Two studies reported that Housing First was more effective than usual care in terms of decreasing criminal activities and incarceration, and findings were maintained at a one-year follow-up. No negative effects of Housing First on these outcomes were reported.
Regarding employment and income, findings demonstrated that in a study with a median follow-up of two years Housing First did not appear to significantly increase income. However, among Housing First participants, people who were already employed at baseline, males, and younger participants had greater likelihood of finding employment compared to control participants at two years.

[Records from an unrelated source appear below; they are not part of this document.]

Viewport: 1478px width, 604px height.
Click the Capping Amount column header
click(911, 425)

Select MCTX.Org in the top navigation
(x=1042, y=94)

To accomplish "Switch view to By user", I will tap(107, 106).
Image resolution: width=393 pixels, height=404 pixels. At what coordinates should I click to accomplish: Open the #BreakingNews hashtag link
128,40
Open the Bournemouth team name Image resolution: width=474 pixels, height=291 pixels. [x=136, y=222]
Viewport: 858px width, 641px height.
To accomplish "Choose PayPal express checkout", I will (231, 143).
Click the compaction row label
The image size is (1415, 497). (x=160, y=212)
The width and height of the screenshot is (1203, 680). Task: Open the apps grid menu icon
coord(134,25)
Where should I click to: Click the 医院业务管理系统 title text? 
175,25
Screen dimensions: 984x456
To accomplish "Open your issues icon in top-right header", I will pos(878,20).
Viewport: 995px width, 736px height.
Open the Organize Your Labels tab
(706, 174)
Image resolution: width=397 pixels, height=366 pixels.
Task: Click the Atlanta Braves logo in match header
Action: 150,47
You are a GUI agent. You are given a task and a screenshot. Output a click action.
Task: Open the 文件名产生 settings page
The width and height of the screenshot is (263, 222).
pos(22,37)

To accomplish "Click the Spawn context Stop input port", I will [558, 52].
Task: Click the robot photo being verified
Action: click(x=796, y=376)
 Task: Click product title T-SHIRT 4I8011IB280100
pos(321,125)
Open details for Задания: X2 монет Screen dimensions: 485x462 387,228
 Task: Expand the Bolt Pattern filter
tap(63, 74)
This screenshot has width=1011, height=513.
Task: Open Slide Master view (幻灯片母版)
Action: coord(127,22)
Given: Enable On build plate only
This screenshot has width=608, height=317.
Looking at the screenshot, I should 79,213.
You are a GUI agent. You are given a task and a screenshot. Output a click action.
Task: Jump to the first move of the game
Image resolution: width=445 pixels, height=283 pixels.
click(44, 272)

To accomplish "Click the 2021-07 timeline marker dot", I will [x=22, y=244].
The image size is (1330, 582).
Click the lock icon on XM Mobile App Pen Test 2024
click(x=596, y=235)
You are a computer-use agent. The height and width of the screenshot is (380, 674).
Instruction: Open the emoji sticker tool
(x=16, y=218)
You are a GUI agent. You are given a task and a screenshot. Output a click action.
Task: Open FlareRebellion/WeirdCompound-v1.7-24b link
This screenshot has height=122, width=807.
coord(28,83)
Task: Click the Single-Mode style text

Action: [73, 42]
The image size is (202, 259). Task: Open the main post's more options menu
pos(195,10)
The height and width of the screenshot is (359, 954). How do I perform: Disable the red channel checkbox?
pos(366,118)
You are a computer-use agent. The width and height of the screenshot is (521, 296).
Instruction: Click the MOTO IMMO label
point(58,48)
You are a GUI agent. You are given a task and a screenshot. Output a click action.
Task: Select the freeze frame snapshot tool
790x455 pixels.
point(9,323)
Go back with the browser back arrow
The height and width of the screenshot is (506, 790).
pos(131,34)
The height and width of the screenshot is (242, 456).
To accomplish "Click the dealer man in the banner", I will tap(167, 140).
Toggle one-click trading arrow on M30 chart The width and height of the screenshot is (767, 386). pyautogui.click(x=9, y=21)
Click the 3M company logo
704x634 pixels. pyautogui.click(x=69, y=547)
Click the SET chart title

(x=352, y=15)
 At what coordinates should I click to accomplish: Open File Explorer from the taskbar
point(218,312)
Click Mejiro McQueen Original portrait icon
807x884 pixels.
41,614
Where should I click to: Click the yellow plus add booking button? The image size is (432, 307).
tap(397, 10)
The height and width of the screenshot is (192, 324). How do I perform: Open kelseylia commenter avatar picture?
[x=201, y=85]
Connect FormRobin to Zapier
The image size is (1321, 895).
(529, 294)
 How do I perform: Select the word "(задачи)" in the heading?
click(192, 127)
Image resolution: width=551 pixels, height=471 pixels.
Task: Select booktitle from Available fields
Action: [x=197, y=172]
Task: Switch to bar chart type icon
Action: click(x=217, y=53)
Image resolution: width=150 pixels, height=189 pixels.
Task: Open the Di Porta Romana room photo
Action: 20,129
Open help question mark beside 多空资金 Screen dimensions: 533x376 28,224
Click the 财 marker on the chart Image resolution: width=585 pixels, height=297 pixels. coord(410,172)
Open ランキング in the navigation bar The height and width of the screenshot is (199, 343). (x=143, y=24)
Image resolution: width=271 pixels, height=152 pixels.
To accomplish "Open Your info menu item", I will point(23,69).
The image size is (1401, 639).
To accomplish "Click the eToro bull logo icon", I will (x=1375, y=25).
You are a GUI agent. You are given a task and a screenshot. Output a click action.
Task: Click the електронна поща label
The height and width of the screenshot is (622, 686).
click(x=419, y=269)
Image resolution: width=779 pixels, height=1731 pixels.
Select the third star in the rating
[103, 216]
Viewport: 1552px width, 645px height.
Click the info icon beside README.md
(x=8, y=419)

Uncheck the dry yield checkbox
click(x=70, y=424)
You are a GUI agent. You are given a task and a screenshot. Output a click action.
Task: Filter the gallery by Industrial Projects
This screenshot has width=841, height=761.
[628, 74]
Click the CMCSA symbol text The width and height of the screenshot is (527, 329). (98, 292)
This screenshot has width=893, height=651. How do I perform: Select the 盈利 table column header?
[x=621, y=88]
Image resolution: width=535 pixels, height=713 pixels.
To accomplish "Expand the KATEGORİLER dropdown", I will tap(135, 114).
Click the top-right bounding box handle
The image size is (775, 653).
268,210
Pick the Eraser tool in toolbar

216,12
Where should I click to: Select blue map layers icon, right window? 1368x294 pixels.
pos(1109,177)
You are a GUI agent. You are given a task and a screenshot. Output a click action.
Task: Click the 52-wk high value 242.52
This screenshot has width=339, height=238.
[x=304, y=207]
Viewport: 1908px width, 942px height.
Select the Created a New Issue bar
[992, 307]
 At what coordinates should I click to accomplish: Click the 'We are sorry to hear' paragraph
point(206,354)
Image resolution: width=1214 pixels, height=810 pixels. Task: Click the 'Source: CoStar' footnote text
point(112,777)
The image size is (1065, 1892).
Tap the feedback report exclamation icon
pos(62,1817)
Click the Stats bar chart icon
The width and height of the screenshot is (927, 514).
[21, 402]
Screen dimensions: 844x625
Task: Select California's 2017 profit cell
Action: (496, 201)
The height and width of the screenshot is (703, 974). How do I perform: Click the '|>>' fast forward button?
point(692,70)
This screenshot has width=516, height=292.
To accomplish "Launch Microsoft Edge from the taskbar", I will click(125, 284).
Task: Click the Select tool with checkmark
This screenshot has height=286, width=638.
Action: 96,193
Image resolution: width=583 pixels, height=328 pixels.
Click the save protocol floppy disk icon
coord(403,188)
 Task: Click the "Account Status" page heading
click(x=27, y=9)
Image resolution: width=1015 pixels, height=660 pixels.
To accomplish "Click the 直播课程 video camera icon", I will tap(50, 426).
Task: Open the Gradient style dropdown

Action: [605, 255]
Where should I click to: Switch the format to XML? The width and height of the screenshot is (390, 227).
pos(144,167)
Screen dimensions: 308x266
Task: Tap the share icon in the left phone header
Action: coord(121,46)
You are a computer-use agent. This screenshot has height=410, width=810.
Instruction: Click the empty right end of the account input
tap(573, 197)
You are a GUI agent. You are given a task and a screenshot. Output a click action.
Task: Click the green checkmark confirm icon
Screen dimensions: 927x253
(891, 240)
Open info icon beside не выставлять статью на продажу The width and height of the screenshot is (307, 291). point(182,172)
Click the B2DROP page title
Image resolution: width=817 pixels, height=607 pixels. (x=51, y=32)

Cost data are available but there are not enough primary studies or effectiveness reviews to provide a reliable cost-effectiveness rating at this point. The primary studies that measured the cost-effectiveness of Housing First generally demonstrated durable and consistent cost-effectiveness compared to alternative programmes. One study described how the cost of controls in alternative housing programmes averaged $2449 (USD) per person per month more than the entire costs incurred by the Housing First participants. However, a systematic review including 34 studies demonstrated inconclusive results on the cost-effectiveness of Housing First. Both shelter and emergency department costs decreased with Housing First, but the impact on hospitalisation and justice costs were less certain. The review also revealed that although studies using a pre-post design reported a net decrease in overall costs with Housing First, experimental studies reported a net increase in overall costs associated with Housing First.
If you are implementing a Housing First programme, ensure your team have practical, problem-solving and people skills and sufficient time to make a connection with each service user and maintain engagement. They also need to be able to build and maintain links with other organisations to ensure that service users benefit from intensive, multi-agency support.
Staff should ensure that individual service users understand the ethos of Housing First, primarily that it offers unconditional, long-term support. Service users also need to have realistic expectations about what the programme can offer, particularly in terms of housing. Encourage staff to discuss the quality and location of potential housing with service users.
Access to suitable and affordable housing can be a major barrier. Many private landlords will initially be reluctant to rent to service users but some can be persuaded; compare different approaches and evaluate what works. Explore a range of move-on accommodation options and plan ahead to facilitate availability of suitable housing.
Develop your team’s relationship building skills to help them form closer bonds with landlords and estate agents and can help to ensure a good supply of housing stock. At the same time, ensure that their time is appropriately balanced between liaising with housing providers and their primary role as support providers.
Staff should consider carefully the location of the housing being offered and whether the type meets the service user’s preferences and needs. Scattered-site housing is more popular than congregate accommodation, but it can mean that service users are living far from the project and at risk of becoming more isolated.